Dataset content:
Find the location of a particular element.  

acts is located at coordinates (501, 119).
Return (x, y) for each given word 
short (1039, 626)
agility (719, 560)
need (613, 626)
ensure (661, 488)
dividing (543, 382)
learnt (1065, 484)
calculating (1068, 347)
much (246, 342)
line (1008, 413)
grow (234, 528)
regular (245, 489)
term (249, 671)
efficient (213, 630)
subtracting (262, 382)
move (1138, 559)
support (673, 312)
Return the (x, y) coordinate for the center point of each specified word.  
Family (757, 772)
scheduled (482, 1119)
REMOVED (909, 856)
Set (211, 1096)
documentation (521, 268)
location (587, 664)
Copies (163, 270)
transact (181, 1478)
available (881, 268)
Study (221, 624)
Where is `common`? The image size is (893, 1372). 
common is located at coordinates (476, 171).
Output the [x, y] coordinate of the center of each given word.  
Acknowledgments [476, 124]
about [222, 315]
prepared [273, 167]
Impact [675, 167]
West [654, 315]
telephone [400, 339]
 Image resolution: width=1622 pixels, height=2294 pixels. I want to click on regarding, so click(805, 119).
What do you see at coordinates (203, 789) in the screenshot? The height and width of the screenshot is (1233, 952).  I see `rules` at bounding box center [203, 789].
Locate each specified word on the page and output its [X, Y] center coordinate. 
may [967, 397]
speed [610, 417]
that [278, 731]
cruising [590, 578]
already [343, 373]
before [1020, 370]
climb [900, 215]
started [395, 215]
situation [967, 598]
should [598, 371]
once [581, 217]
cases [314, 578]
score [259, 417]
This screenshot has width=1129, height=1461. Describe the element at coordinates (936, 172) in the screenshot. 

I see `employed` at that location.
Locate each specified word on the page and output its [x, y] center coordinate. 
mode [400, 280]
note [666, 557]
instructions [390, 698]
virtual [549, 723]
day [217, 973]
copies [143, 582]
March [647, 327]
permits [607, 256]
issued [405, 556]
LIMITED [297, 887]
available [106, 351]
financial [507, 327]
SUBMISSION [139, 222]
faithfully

Work to do: Copy out all of the rows above word for word, changing nothing.

Final answer:
Find the location of a particular element.  

acts is located at coordinates (501, 119).
Return (x, y) for each given word 
short (1039, 626)
agility (719, 560)
need (613, 626)
ensure (661, 488)
dividing (543, 382)
learnt (1065, 484)
calculating (1068, 347)
much (246, 342)
line (1008, 413)
grow (234, 528)
regular (245, 489)
term (249, 671)
efficient (213, 630)
subtracting (262, 382)
move (1138, 559)
support (673, 312)
Return the (x, y) coordinate for the center point of each specified word.  
Family (757, 772)
scheduled (482, 1119)
REMOVED (909, 856)
Set (211, 1096)
documentation (521, 268)
location (587, 664)
Copies (163, 270)
transact (181, 1478)
available (881, 268)
Study (221, 624)
Where is `common`? The image size is (893, 1372). 
common is located at coordinates (476, 171).
Output the [x, y] coordinate of the center of each given word.  
Acknowledgments [476, 124]
about [222, 315]
prepared [273, 167]
Impact [675, 167]
West [654, 315]
telephone [400, 339]
 Image resolution: width=1622 pixels, height=2294 pixels. I want to click on regarding, so click(805, 119).
What do you see at coordinates (203, 789) in the screenshot? The height and width of the screenshot is (1233, 952).  I see `rules` at bounding box center [203, 789].
Locate each specified word on the page and output its [X, Y] center coordinate. 
may [967, 397]
speed [610, 417]
that [278, 731]
cruising [590, 578]
already [343, 373]
before [1020, 370]
climb [900, 215]
started [395, 215]
situation [967, 598]
should [598, 371]
once [581, 217]
cases [314, 578]
score [259, 417]
This screenshot has width=1129, height=1461. Describe the element at coordinates (936, 172) in the screenshot. 

I see `employed` at that location.
Locate each specified word on the page and output its [x, y] center coordinate. 
mode [400, 280]
note [666, 557]
instructions [390, 698]
virtual [549, 723]
day [217, 973]
copies [143, 582]
March [647, 327]
permits [607, 256]
issued [405, 556]
LIMITED [297, 887]
available [106, 351]
financial [507, 327]
SUBMISSION [139, 222]
faithfully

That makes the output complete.